Data extract:

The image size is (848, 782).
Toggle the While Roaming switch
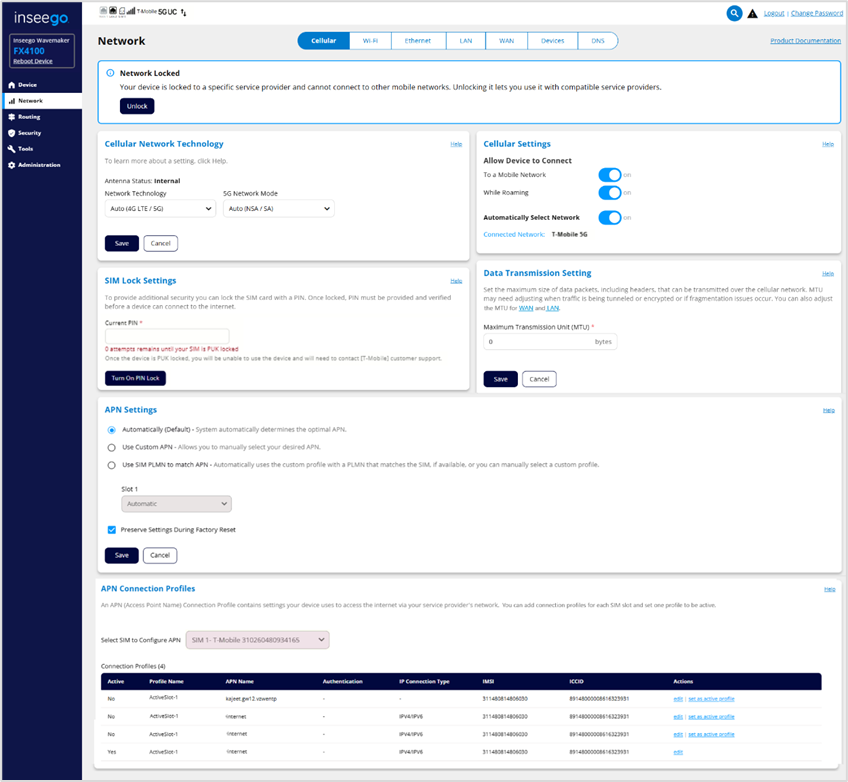609,193
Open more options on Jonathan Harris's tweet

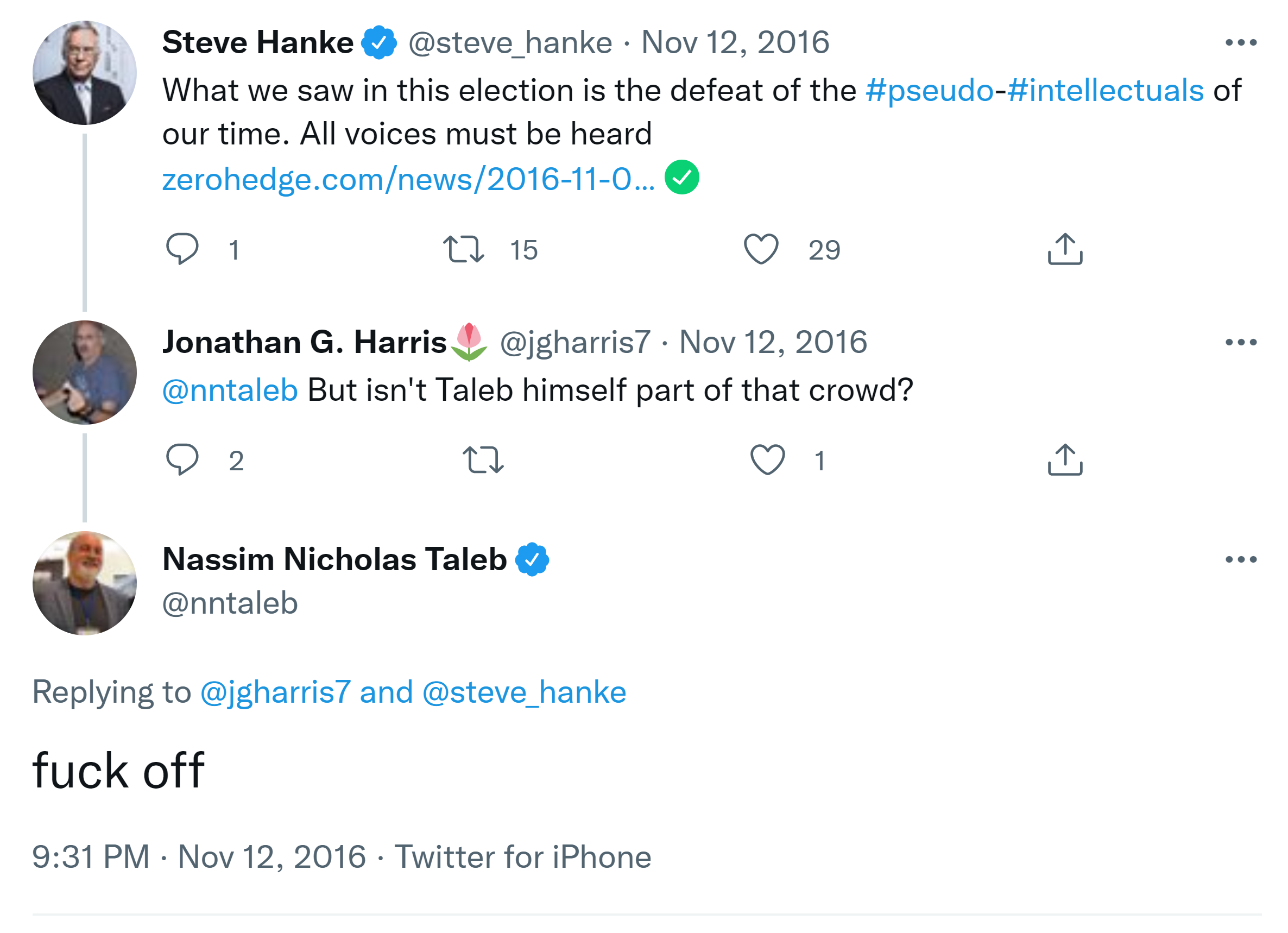[x=1240, y=343]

Task details: All of the data must be repeated exactly, except for the pictures.

Result for this task:
The image size is (848, 782).
Toggle the While Roaming switch
609,193
Open more options on Jonathan Harris's tweet

[x=1240, y=343]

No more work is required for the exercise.